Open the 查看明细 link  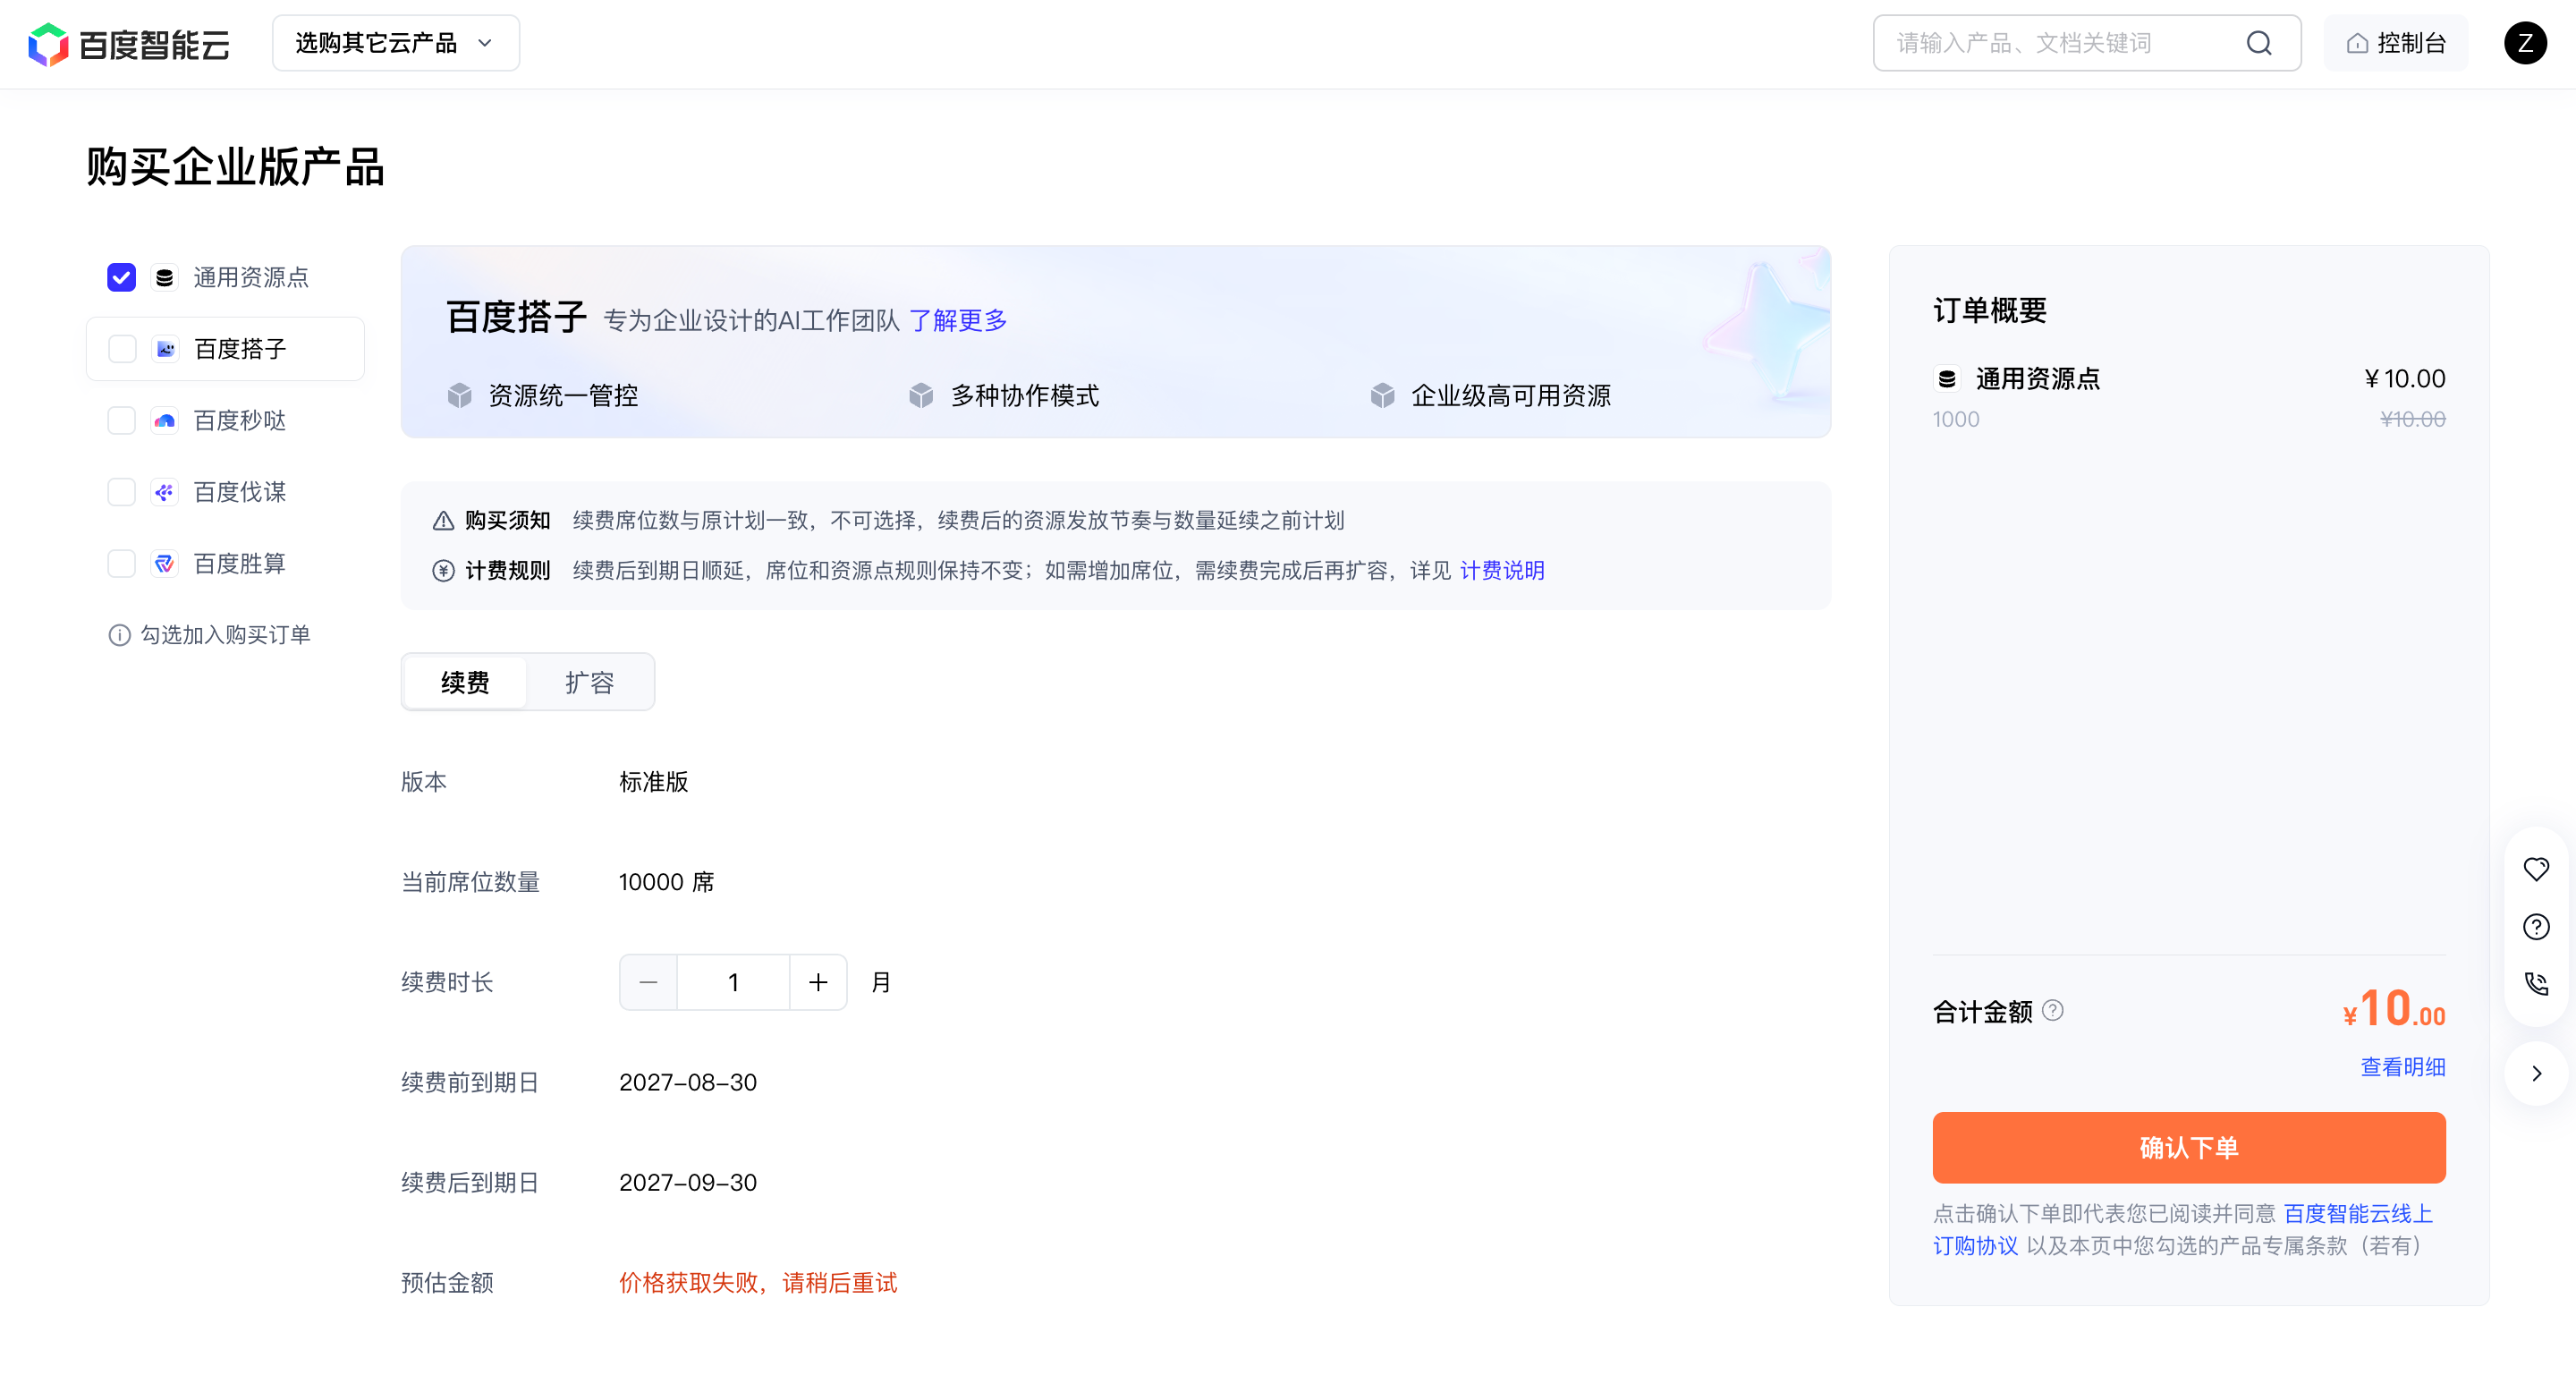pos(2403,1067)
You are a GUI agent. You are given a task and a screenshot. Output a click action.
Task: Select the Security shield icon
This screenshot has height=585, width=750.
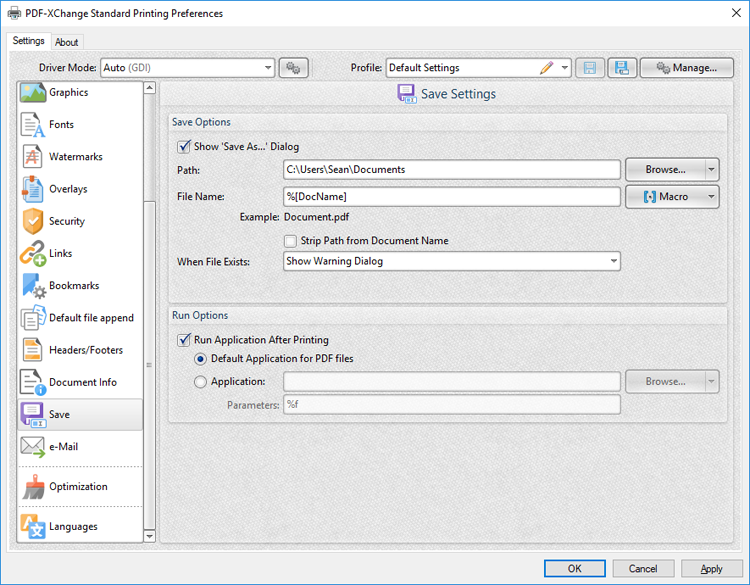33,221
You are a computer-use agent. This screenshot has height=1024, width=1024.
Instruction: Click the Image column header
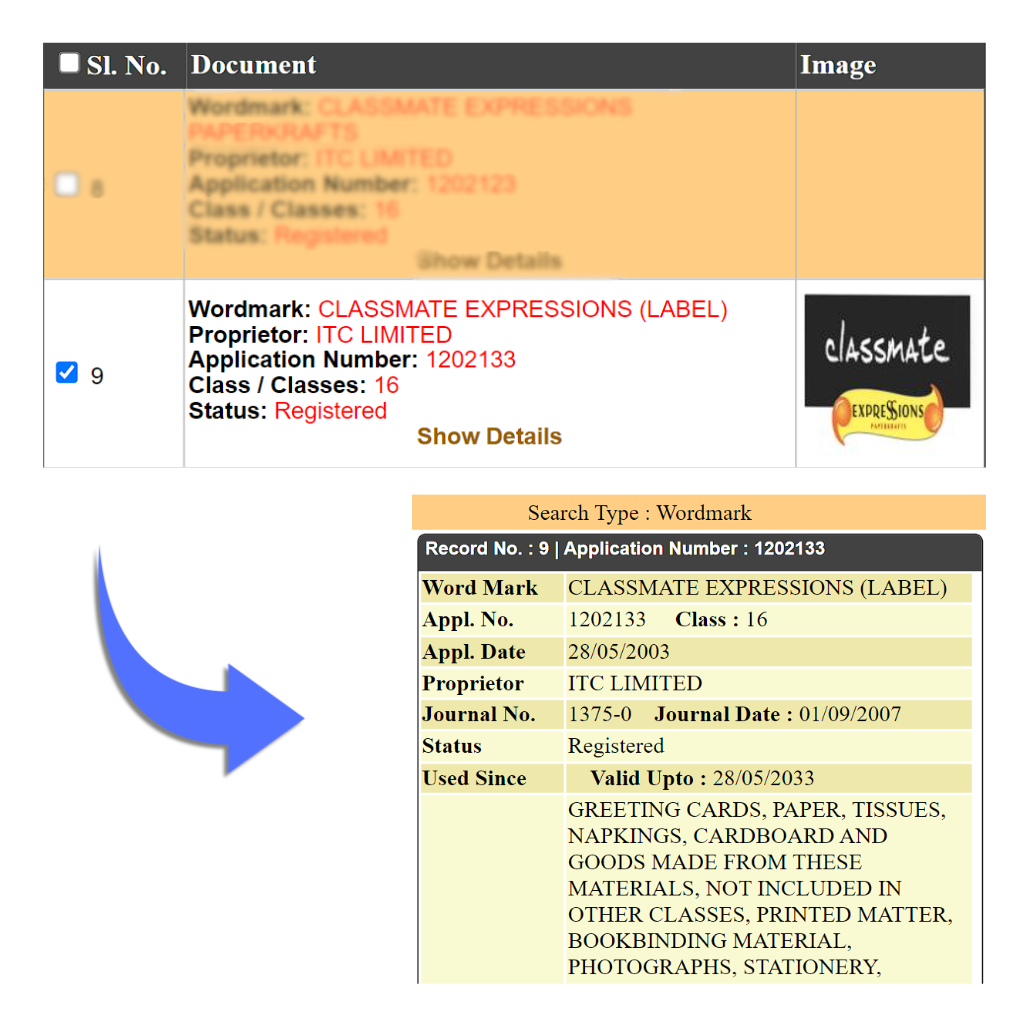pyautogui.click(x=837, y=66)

· · · · · · ·

Your copy should consist only of the lines from the line holding "Task: Select the Security shield icon" through the final line of the listing above, both included, with all pictures omitted.

Task: Select the Security shield icon
This screenshot has height=585, width=750.
33,221
You are a computer-use agent. This screenshot has height=1024, width=1024.
Instruction: Click the Image column header
pyautogui.click(x=837, y=66)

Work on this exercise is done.